A Lone Cat\’s Walk Across America
by William Stolzenburg
In 2011, someone driving on a parkway in Connecticut hit a mountain lion. Cougars had not been seen in that state since the 1800\’s. People thought it was a pet gotten loose, but DNA testing showed the mountain lion came from the Black Hills in South Dakota. It was a young animal, travelling probably in search of a mate and territory, who had trekked two thousand miles across America. The trail was patched together- hair and scat samples from various locations it had passed through matched perfectly- and camera trap photos showed further proof of its passage. This book traces the big cat\’s journey, through news reports (full of local uproars about safety) and firsthand accounts of people who glimpsed the lion or found its tracks. Also accounts of other dispersing young mountain lions- mostly found and recorded because they met their end at the hands of law enforcement panicking when lions were found skirting backyards in towns, or ranchers claiming to be protecting their livestock. Those wanting to protect the cougars claim that shooting mountain lions only exacerbates the problem (leaving untutored young ones prone to going after easy prey) while those wanting to see lions populate the Eastern part of the states again talk over and over again about seeing lions in the landscape that simply aren\’t there, and spending tons of hours out searching for them. Unfortunately it sounds like all the mountain lions that ever tried to move east into habitable land (swarming with deer populations that could really use some natural control) met with frightened or trigger-happy people who shot them on sight.
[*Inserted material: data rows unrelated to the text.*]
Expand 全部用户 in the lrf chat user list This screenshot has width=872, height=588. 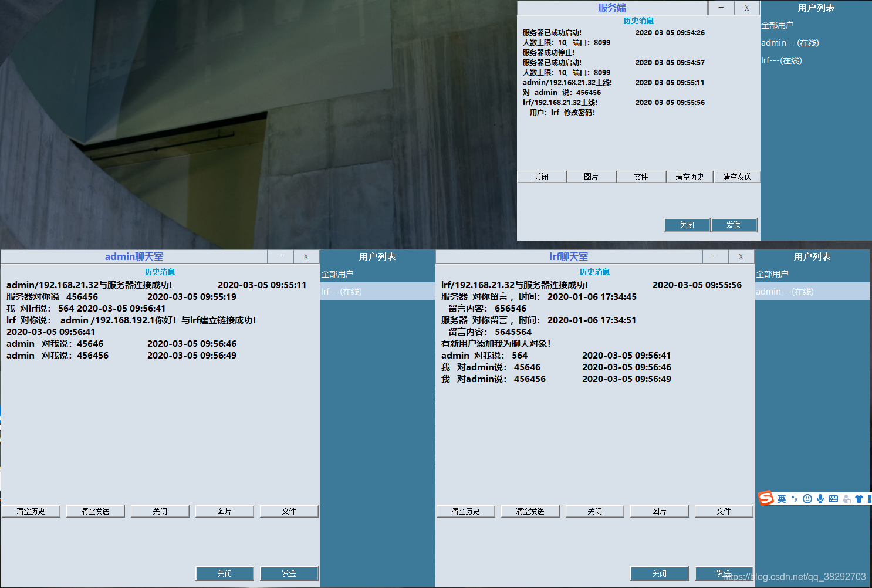point(773,272)
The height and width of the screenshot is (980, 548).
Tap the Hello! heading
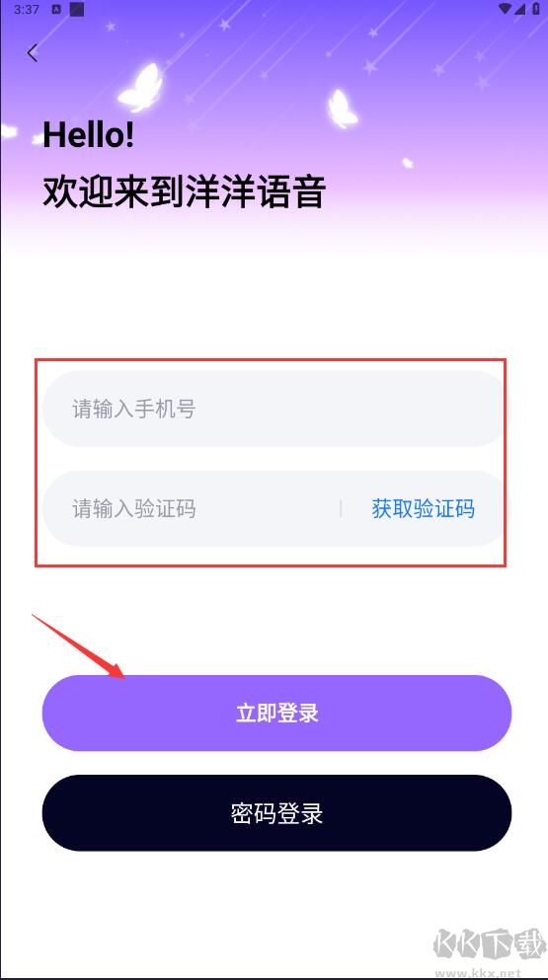88,134
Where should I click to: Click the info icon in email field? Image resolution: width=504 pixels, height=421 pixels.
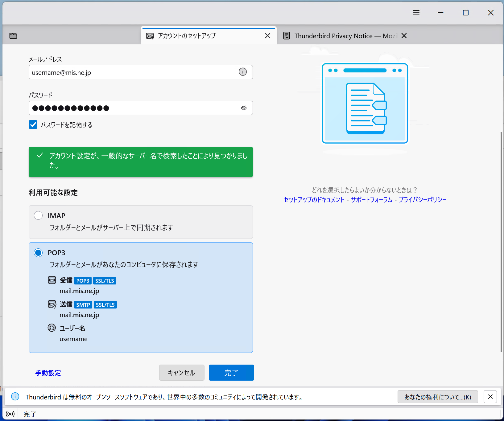(243, 72)
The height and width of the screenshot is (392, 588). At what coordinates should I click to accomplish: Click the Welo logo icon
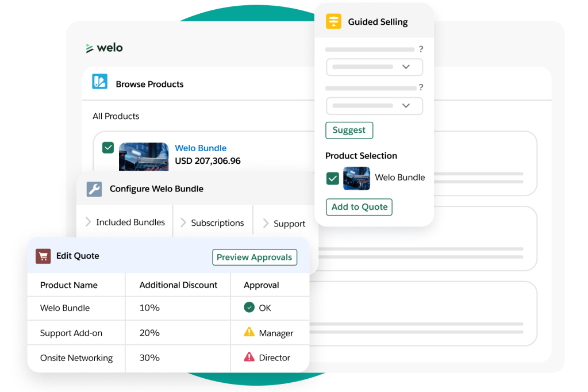(90, 48)
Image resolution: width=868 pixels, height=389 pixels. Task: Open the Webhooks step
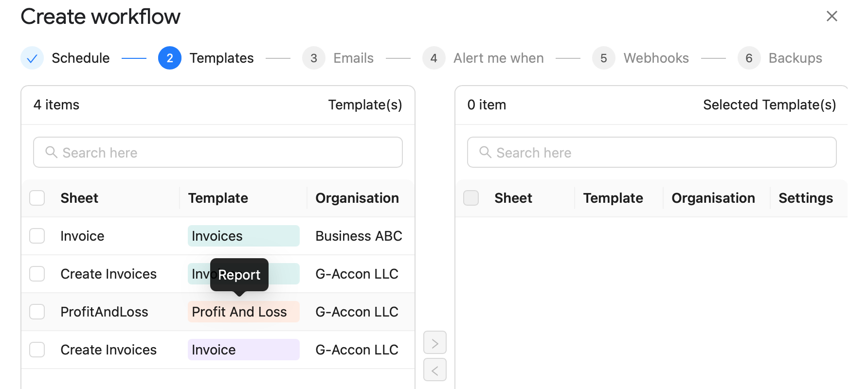pyautogui.click(x=655, y=58)
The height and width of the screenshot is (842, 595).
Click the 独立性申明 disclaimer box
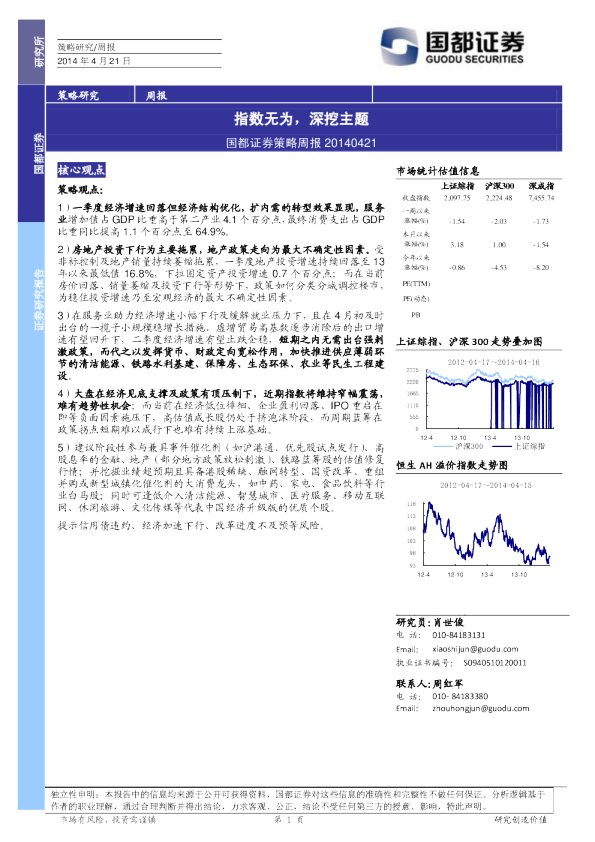pos(299,800)
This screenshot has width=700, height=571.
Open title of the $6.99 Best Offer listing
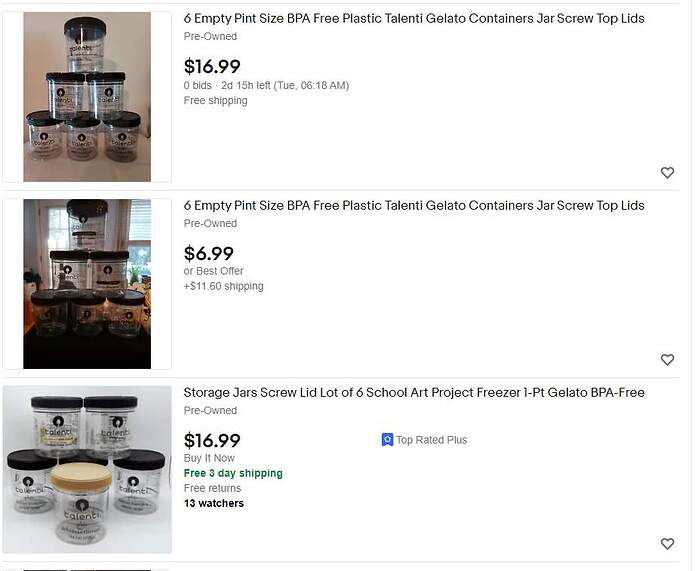tap(414, 206)
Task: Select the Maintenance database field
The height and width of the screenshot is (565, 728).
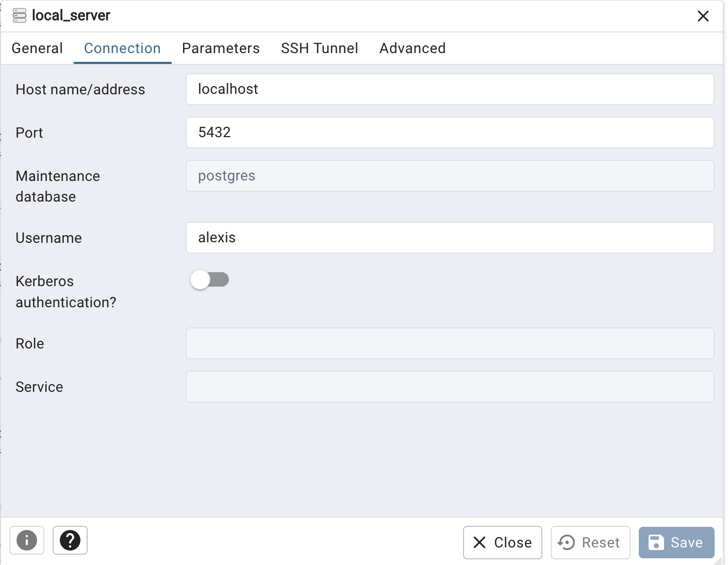Action: point(450,176)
A few chapters look at the history of mountain lions in North America- going all the way back to prehistoric times- explaining the deep-seated fear most people have upon encountering the big cat. The language gets kind of flowery at times, and it can also be repetitive, and the blow-by-blow conversations between different people trying to find the mountain lions, or deny their existence, or fight for/against protecting them, got a bit tiresome. Still, pretty interesting overall.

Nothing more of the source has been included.